#### [Aim of the task]
Nothing but an exact copy is wanted here: the line with "You are a computer-use" and all the lines that follow it in the entries below.
※
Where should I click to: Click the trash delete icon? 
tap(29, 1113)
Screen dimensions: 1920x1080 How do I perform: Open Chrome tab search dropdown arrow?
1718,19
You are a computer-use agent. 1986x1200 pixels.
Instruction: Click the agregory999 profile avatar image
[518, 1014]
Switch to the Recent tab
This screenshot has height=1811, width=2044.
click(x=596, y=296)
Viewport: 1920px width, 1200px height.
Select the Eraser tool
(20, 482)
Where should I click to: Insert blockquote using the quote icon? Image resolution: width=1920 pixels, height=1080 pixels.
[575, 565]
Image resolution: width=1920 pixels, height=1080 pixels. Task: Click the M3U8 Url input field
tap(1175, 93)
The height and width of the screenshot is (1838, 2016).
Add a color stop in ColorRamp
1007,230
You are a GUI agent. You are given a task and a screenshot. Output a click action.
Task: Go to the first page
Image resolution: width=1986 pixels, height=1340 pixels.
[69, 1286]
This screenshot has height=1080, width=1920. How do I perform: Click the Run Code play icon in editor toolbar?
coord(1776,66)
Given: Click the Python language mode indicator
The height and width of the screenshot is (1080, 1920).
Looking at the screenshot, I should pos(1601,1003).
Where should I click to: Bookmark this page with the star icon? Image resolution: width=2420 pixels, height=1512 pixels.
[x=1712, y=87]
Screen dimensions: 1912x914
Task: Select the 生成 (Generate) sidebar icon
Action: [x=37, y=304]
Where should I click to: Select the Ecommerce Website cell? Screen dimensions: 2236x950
※
#### [Your response]
You are a computer-use agent. 1986x1200 pixels.
Instruction: Click the agregory999 profile avatar image
[518, 1014]
Switch to the Recent tab
This screenshot has height=1811, width=2044.
click(x=596, y=296)
Viewport: 1920px width, 1200px height.
Select the Eraser tool
(20, 482)
Where should I click to: Insert blockquote using the quote icon? Image resolution: width=1920 pixels, height=1080 pixels.
[575, 565]
Image resolution: width=1920 pixels, height=1080 pixels. Task: Click the M3U8 Url input field
tap(1175, 93)
The height and width of the screenshot is (1838, 2016).
Add a color stop in ColorRamp
1007,230
You are a GUI agent. You are given a task and a screenshot. Output a click action.
Task: Go to the first page
Image resolution: width=1986 pixels, height=1340 pixels.
[69, 1286]
This screenshot has height=1080, width=1920. How do I perform: Click the Run Code play icon in editor toolbar?
coord(1776,66)
Given: Click the Python language mode indicator
The height and width of the screenshot is (1080, 1920).
Looking at the screenshot, I should pos(1601,1003).
Where should I click to: Bookmark this page with the star icon? Image resolution: width=2420 pixels, height=1512 pixels.
[x=1712, y=87]
Screen dimensions: 1912x914
Task: Select the 生成 (Generate) sidebar icon
Action: [x=37, y=304]
Where should I click to: Select the Ecommerce Website cell? Screen dimensions: 2236x950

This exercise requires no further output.